They say that those who don’t learn from history are doomed to repeat it, and while that has been resorted to in recent decades by history professor’s as a joke towards their students, those who would lead our country should also take note. While declaring his support for the recent Supreme Court ruling granting captured terrorists rights to civilian courts, Barack Obama cited possibly the worst historical example to back up his opinion:
Obama, a former senior lecturer at the University of Chicago Law School, cited “that principle of habeas corpus, that a state can’t just hold you for any reason without charging you and without giving you any kind of due process — that’s the essence of who we are. I mean, you remember during the Nuremberg trials, part of what made us different was even after these Nazis had performed atrocities that no one had ever seen before, we still gave them a day in court and that taught the entire world about who we are but also the basic principles of rule of law. Now the Supreme Court upheld that principle yesterday.”

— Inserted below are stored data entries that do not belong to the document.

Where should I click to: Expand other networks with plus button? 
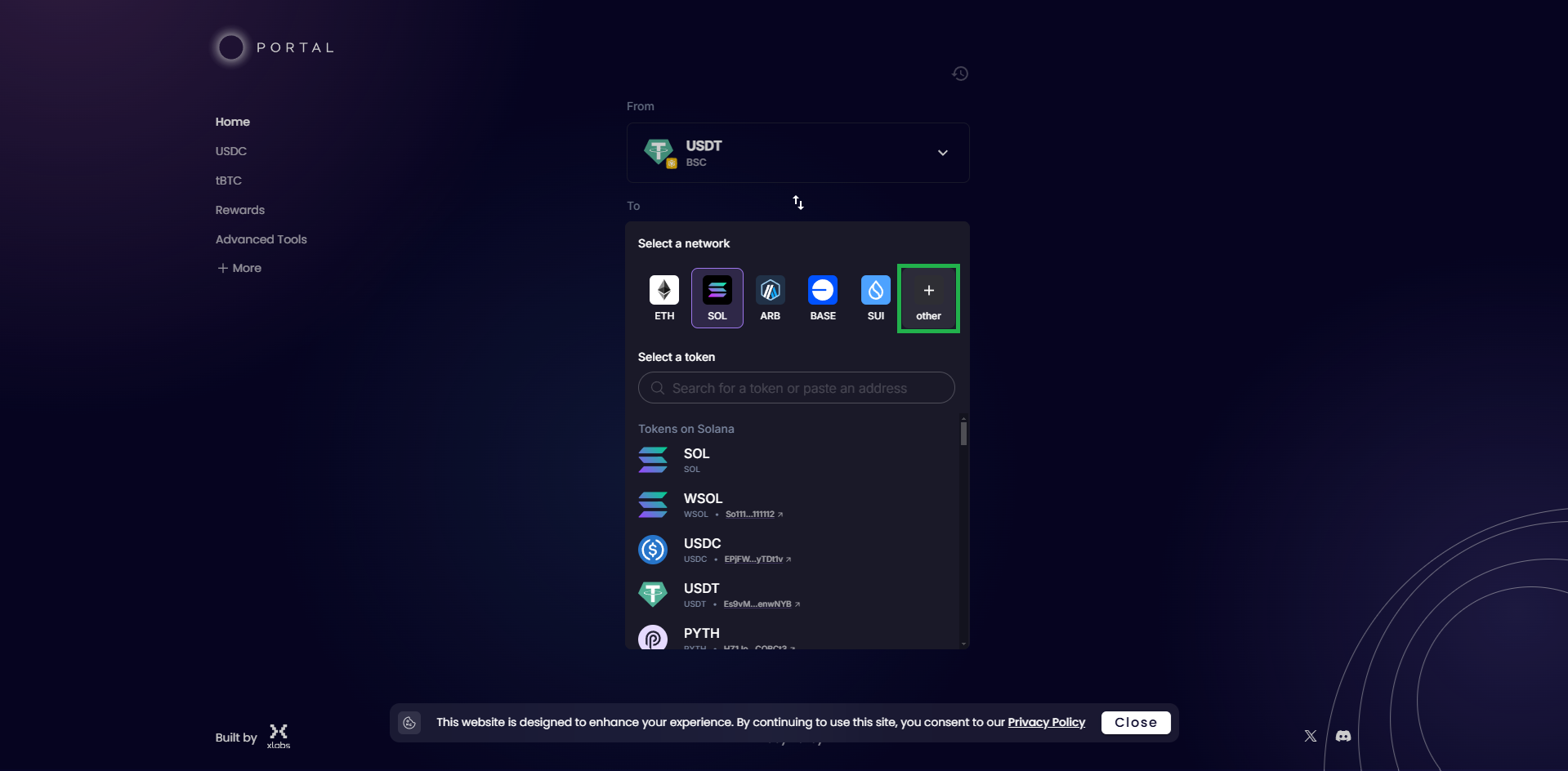(x=928, y=298)
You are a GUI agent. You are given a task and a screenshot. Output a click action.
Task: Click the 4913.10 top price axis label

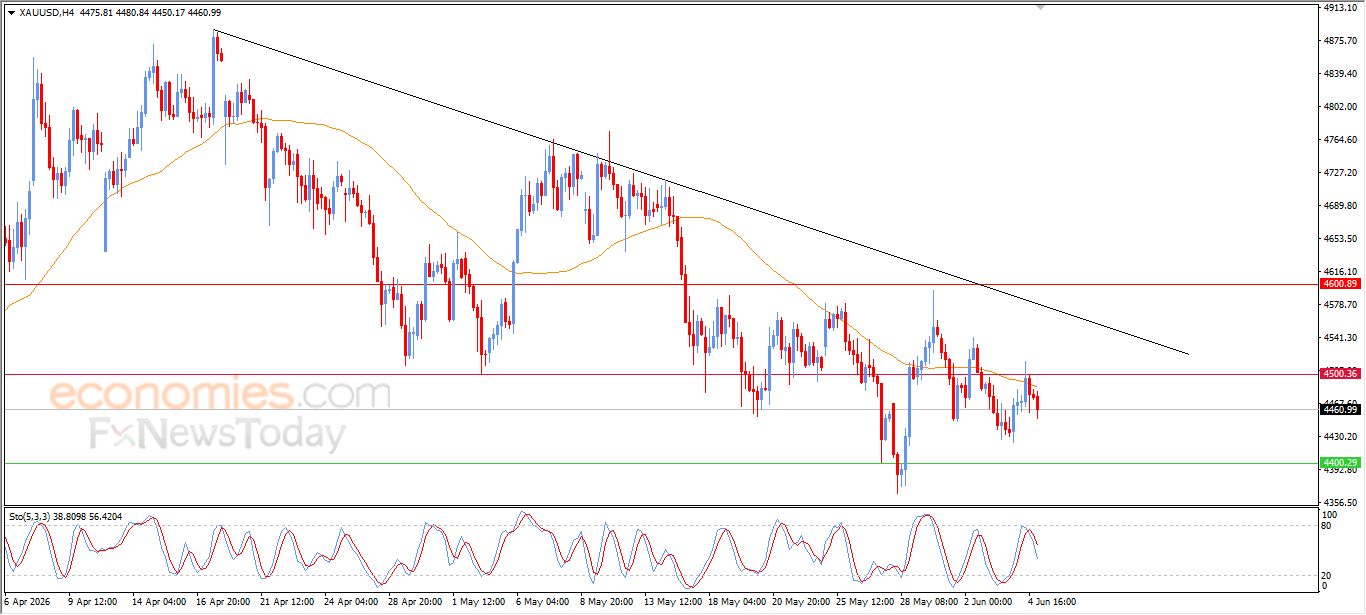tap(1339, 8)
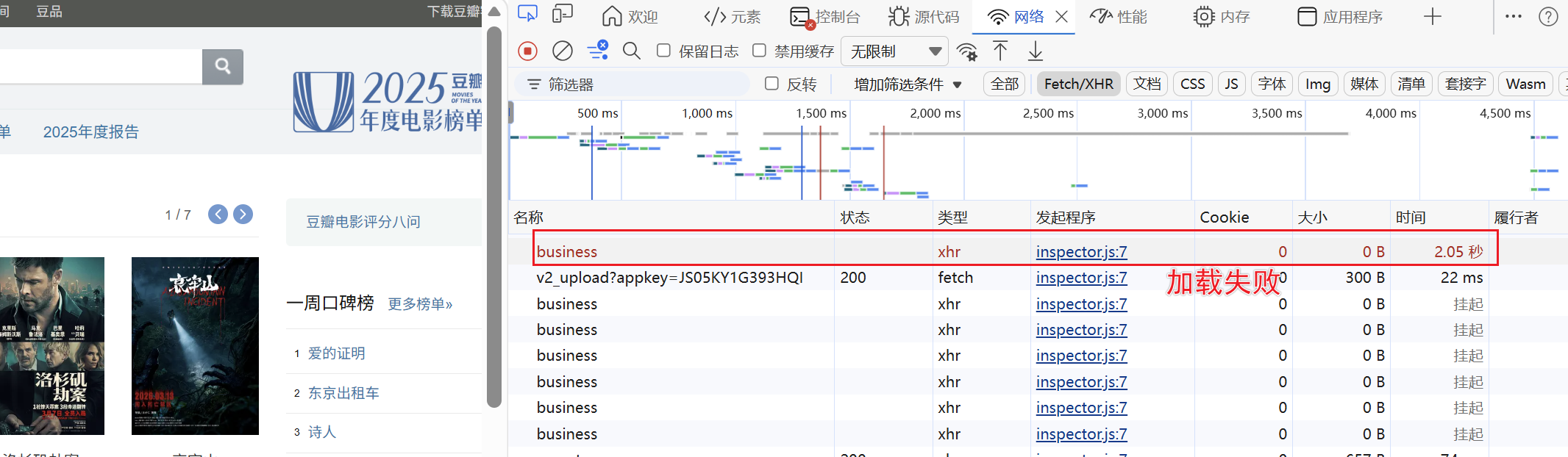Image resolution: width=1568 pixels, height=457 pixels.
Task: Select the Fetch/XHR filter button
Action: coord(1078,84)
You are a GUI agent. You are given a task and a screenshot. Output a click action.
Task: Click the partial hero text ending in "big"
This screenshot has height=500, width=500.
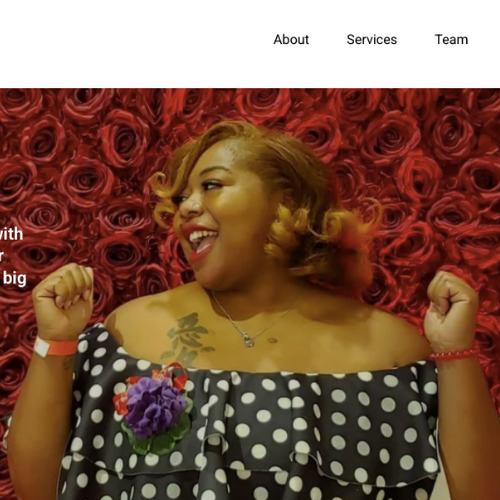14,279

(Though Obama was clearly referring to the principle of giving criminals a day in court, it’s worth pointing out the distinction here, that the Nuremberg trials did not give Nazi war criminals access to U.S. courts, but to a special international military tribunal created by the U.S., USSR, France and the U.K. Though Nuremberg currently is considered a model for international law, it’s not as if Rudolph Hess had access to challenge his detention in U.S. federal court.)
This is the entire essence of the Supreme Court ruling, which it appears Obama has yet to read. The Supreme Court did not simply rule that detainees in Guantanamo have the right to question their detention, they already had that right via the Military Commission Act, what the ruling stated was that detainees had the right to do so in a civilian court. Conservatives have argued that at no point in our nations history did we grant access to civilian courts for captured enemy combatants, and Obama has inadvertently reminded his supporters of that.
As Ed Morrissey notes:
It’s not as if the military tribunals offered by Congress and the Bush administration fell below Nuremberg standards, either. They allowed for even more rights for the defendants than Nuremberg, or would have if the Supreme Court hadn’t twice stopped them before determining whether they worked. In fact, the tribunals as conceived in the last iteration closely match what American soldiers receive for their own trials under the UCMJ.
If Obama really understood the Nuremberg example, he would be criticizing the Boumediene decision, not praising it. The fact that he uses Nuremberg as an example shows how little he comprehends either, and the war on terror.
What the ruling in Boumediene has actually done is grant rights to unlawful combatants that would not otherwise be granted to lawful combatants. If we are at war with a nation and capture an enemy soldier in full uniform, that soldier has rights granted via the Geneva conventions. The Geneva conventions however has listed explicit conditions which had to be met in order to qualify as a POW:
- (a) that of being commanded by a person responsible for his subordinates;
- (b) that of having a fixed distinctive sign recognizable at a distance;
- (c) that of carrying arms openly;
- (d) that of conducting their operations in accordance with the laws and customs of war.
Illegal enemy combatants do not meet these conditions which was why Congress deemed it necessary to pass the Military Commission Act. This ruling will now offer an incentive in future conflicts for enemy soldiers to not abide by the laws and customs of war, offering them greater privileges for operating outside of those guidelines than within them.
Had Barack Obama learned his history regarding the Geneva conventions and the Nuremberg trials this would be abudnantly clear to him, instead he has chosen to ignore history in favor of ACLU talking points.